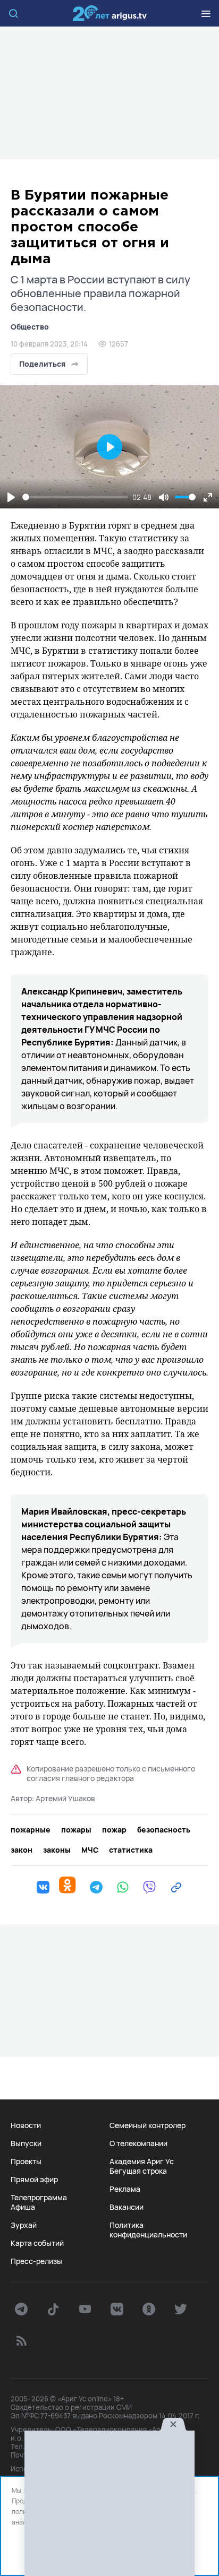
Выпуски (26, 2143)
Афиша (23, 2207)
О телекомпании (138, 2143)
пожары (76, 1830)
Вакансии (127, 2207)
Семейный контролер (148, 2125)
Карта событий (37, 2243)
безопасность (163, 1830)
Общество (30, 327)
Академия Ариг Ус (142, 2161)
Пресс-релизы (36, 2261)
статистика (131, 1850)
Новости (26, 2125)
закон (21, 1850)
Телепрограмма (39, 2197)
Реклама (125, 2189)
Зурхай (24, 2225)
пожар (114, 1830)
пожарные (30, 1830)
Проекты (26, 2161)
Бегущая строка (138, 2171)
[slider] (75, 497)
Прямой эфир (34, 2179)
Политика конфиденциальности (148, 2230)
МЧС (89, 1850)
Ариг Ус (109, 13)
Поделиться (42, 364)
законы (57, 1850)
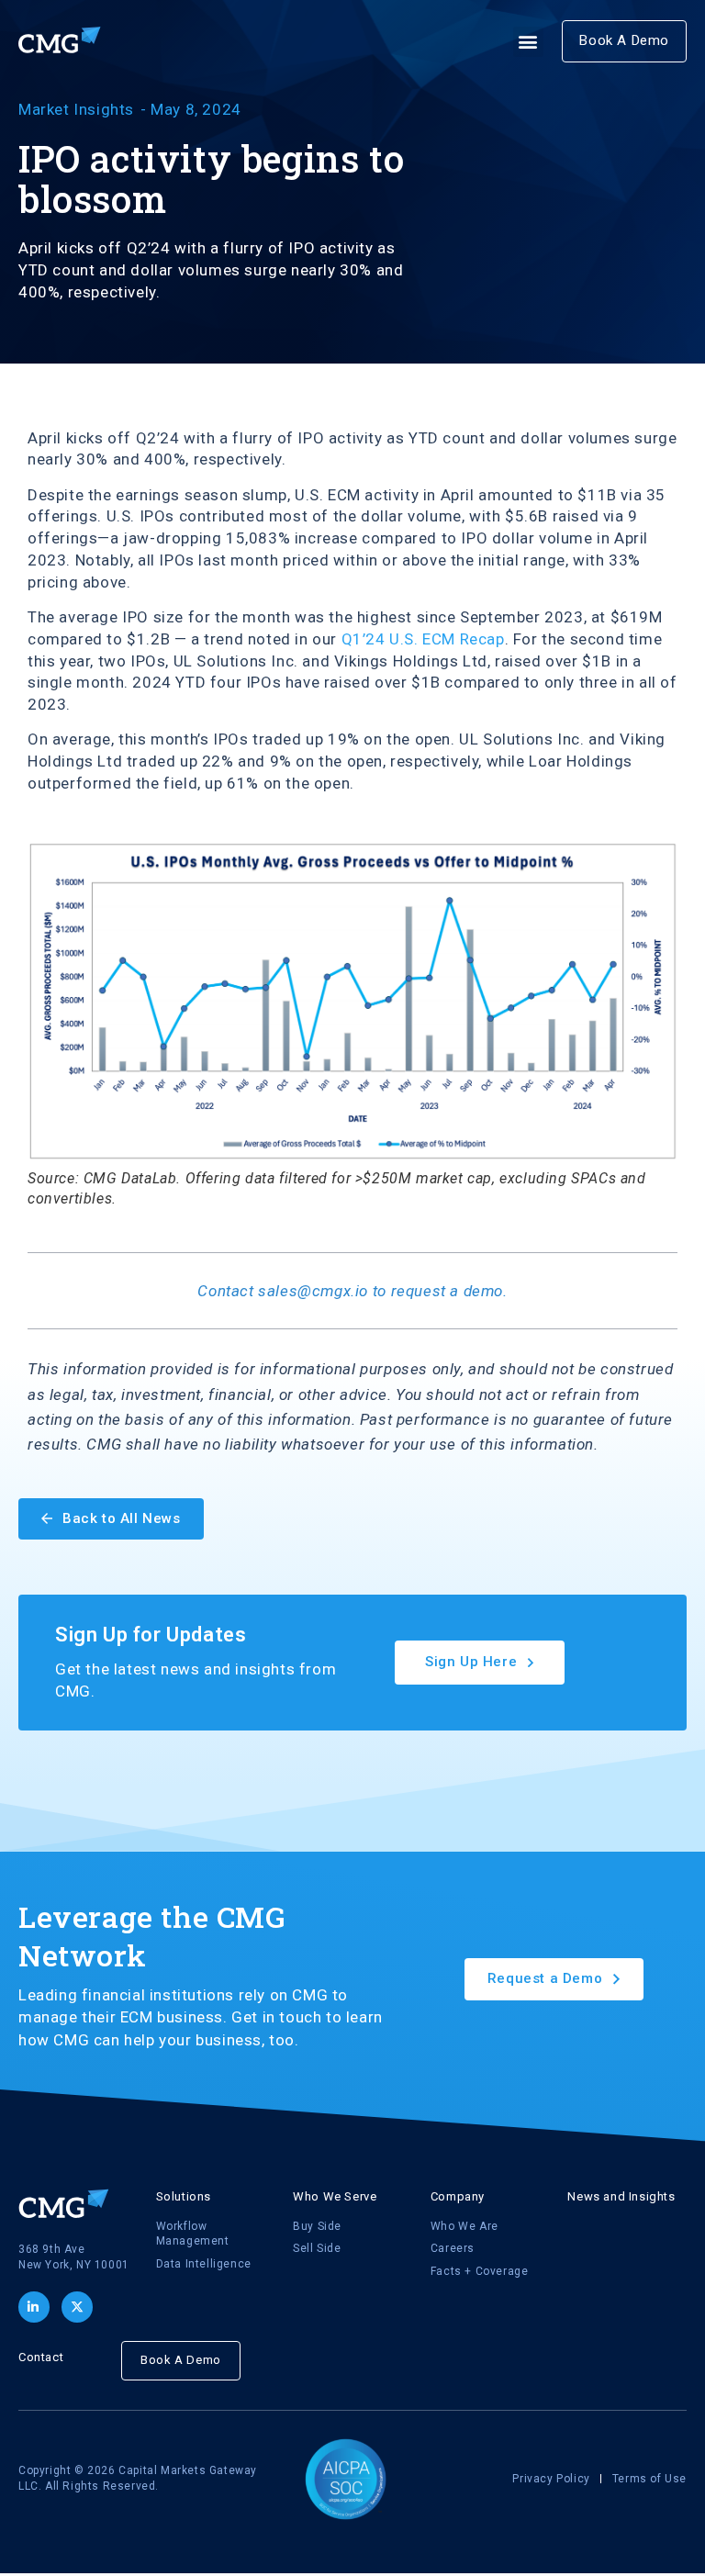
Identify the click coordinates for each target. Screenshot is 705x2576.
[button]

* Required work: Please restate word for word the lines above, starting with the line that holds "пожарные (30, 1830)" and ending with the final line of the records, while leaving out pictures.

* Output of the task:
пожарные (30, 1830)
Проекты (26, 2161)
Бегущая строка (138, 2171)
[slider] (75, 497)
Прямой эфир (34, 2179)
Политика конфиденциальности (148, 2230)
МЧС (89, 1850)
Ариг Ус (109, 13)
Поделиться (42, 364)
законы (57, 1850)
Identify the click coordinates for each target. Screenshot is 705x2576.
[button]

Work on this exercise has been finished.